Case Study: Gemma 4 Attention Path
Full self-attention is powerful but expensive: every token attends to every other token, so cost scales quadratically with sequence length. Gemma 4 solves this by using two types of attention layers that alternate through the model:
- Full attention Every token attends to every other token in the context. Used in a minority of layers.
- Sliding Window Attention (SWA) Each token only attends to a fixed-size local window of nearby tokens. Used in the majority of layers.
SWA layers are much cheaper because the attention matrix is sparse — each row only has entries for tokens within the window. The occasional full-attention layer ensures the model can still capture long-range dependencies.
On top of this, Gemma 4 uses shared-KV layers. Only a subset of layers (determined by the model config) compute their own K/V projections. The remaining layers skip K/V projection entirely and reuse the KV cache written by an earlier layer. The exact reuse pattern depends on the model's layer configuration. This dramatically reduces memory usage and compute — shared layers need no K/V weight matrices and write nothing to the cache.
The builder code handles this by checking has_kv(il) for each layer. If true, the layer projects fresh K and V. If false, it passes nullptr for K/V, telling build_attn() to read from an earlier layer's cache entry. The attention computation itself is the same — only the cache source and the window mask differ.
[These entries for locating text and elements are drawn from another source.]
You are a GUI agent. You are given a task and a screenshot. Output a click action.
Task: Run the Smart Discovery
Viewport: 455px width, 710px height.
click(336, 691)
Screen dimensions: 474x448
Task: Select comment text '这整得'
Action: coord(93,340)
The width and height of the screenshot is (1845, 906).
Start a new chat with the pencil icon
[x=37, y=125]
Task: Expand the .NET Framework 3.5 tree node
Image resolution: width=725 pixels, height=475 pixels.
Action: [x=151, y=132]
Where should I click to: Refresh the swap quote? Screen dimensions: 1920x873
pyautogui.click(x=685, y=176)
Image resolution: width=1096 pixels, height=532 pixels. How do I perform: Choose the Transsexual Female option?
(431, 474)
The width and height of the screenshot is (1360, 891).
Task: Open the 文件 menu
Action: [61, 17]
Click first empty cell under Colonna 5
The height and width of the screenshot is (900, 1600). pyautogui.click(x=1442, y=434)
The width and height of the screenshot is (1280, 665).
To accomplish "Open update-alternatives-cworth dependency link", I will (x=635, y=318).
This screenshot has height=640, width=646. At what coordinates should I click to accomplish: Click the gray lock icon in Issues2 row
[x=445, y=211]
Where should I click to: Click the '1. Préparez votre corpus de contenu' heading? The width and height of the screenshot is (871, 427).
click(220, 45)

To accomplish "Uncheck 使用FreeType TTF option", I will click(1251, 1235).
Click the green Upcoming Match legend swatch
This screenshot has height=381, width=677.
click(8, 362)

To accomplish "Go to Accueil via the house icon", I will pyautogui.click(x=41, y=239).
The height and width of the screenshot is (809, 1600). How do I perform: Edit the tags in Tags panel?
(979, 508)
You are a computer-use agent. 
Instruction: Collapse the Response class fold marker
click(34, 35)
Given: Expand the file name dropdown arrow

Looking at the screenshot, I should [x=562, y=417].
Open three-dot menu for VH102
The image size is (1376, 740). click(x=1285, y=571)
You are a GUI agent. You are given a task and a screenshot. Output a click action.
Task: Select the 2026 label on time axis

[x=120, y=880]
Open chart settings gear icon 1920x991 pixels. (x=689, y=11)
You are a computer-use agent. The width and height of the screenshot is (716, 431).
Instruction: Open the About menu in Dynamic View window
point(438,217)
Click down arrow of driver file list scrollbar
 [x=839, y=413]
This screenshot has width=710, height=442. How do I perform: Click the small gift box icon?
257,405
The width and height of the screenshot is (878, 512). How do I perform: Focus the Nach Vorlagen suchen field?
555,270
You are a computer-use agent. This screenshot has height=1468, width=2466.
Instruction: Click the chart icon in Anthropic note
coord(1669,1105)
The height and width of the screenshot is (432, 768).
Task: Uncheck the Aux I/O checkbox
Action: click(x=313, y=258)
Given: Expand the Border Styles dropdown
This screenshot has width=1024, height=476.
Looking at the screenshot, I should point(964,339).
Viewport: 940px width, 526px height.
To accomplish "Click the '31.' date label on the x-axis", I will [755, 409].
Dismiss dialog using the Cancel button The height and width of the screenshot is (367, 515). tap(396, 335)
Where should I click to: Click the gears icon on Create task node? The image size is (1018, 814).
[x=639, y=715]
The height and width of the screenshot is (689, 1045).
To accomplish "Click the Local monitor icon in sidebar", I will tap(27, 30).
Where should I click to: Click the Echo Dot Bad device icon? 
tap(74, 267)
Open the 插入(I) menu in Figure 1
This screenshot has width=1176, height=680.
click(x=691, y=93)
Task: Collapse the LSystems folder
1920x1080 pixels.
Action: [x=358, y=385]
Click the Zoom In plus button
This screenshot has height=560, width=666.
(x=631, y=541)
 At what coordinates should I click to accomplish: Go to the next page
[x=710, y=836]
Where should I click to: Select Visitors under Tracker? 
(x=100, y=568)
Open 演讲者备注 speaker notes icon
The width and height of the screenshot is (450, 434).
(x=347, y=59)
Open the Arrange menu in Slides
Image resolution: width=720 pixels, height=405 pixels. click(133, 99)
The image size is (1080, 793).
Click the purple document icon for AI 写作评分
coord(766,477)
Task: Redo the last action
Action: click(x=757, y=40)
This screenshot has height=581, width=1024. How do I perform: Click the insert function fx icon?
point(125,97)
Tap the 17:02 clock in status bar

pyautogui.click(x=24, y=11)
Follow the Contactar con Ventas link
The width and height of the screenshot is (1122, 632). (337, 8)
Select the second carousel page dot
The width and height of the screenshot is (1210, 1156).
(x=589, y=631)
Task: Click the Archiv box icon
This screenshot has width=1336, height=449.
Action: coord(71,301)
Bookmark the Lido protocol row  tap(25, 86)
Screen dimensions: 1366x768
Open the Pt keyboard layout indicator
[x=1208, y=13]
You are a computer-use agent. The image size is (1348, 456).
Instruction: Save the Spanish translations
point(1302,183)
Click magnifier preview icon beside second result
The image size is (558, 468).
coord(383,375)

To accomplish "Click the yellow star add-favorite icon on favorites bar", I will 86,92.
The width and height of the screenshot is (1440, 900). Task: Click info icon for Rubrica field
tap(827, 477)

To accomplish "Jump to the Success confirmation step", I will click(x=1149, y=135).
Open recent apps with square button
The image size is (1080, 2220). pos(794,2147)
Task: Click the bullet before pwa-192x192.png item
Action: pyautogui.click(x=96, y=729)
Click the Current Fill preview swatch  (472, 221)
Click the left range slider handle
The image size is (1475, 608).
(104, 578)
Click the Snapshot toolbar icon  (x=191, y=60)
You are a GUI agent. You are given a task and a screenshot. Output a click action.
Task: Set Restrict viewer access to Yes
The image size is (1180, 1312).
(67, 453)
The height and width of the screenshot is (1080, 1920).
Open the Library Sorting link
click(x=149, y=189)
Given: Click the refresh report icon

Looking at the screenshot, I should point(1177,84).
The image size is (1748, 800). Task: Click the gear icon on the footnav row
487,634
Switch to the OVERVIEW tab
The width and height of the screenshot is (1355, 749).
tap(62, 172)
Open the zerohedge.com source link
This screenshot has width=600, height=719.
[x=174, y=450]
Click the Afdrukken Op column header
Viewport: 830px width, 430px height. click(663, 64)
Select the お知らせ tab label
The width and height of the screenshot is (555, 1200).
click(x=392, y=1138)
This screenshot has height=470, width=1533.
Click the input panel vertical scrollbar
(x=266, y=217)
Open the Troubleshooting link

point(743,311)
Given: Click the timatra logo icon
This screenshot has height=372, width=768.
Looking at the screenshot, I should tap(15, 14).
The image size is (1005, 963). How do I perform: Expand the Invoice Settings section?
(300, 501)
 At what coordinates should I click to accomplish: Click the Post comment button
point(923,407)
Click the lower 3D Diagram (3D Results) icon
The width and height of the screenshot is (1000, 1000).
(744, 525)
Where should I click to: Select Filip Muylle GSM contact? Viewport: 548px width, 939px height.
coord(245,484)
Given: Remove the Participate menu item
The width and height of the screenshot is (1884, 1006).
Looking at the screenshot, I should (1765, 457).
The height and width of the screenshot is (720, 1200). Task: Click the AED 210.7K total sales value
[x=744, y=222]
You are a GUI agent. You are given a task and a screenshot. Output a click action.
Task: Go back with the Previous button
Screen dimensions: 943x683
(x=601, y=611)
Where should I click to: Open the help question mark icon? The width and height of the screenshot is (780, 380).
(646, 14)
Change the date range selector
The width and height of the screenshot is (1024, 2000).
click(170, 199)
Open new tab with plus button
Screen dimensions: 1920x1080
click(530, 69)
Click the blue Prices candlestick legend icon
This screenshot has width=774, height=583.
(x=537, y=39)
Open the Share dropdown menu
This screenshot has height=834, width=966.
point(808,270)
A 6-layer Gemma 4 model with window size 3 and layers [SWA, SWA, full, SWA, SWA, full]:
Shared-KV layers avoid K/V projection compute and cache storage — significant savings when most layers are shared.
The attention math is unchanged — the difference is which keys and values are visible:
The Gemma 4 iSWA builder splits each layer's attention path based on whether the layer has its own K/V projections or reuses an earlier layer's KV cache. Here is the branching logic:
// self-attention: branch on whether this layer has its own K/V
if (hparams.has_kv(il)) {
// KV layer: project K and V from the normed hidden state
ggml_tensor * Kcur = build_lora_mm(model.layers[il].wk, cur);
ggml_tensor * Vcur = model.layers[il].wv
? build_lora_mm(model.layers[il].wv, cur)
: Kcur; // if no v_proj, reuse K as V
// Reshape to [d_head, n_kv_heads, n_tokens]
Kcur = ggml_reshape_3d(ctx0, Kcur, n_embd_head, n_head_kv, n_tokens);
Vcur = ggml_reshape_3d(ctx0, Vcur, n_embd_head, n_head_kv, n_tokens);
// Gemma 4 normalizes K and V before RoPE — unusual!
Kcur = build_norm(Kcur, model.layers[il].attn_k_norm, ...);
Vcur = ggml_rms_norm(ctx0, Vcur, hparams.f_norm_rms_eps);
// Apply RoPE to K (Q was already rotated above)
Kcur = ggml_rope_ext(ctx0, Kcur, inp_pos, freq_factors, ...);
cur = build_attn(inp_attn, model.layers[il].wo, nullptr,
Qcur, Kcur, Vcur, nullptr, nullptr, nullptr,
hparams.f_attention_scale, il);
} else {
// Shared-KV layer: no K/V projections, reuses earlier cache
cur = build_attn(inp_attn,
model.layers[il].wo, nullptr,
Qcur, nullptr, nullptr, nullptr, nullptr, nullptr,
hparams.f_attention_scale, il);
}
Source: ggml-org/llama.cpp @ 94ca829b — src/models/gemma4-iswa.cpp
The key difference: when has_kv(il) is true, the layer computes its own K and V from the hidden state and writes them to a cache. When false, K and V are nullptr — the build_attn helper reads K/V from a shared cache written by an earlier layer. The Q projection always runs; only K/V are conditionally shared.
The build_attn_inp_kv_iswa() call sets up the KV cache infrastructure that makes shared layers work. SWA layers and full-attention layers use different attention masks (windowed vs. causal), but the build_attn() call itself is identical — the infrastructure handles the difference.
SWA layers are cheaper in two ways: (1) the attention computation is O(n × w) instead of O(n²), where w is the window size, and (2) sharing one KV cache across all SWA layers reduces memory bandwidth during decode. For long sequences, the memory savings from shared-KV can be the difference between fitting in GPU memory and not.
What is the difference between SWA layers and full-attention layers in Gemma 4?
In the Gemma 4 builder, what does has_kv(il) returning false mean for that layer?
Why does Gemma 4 still include some full-attention layers instead of using SWA everywhere?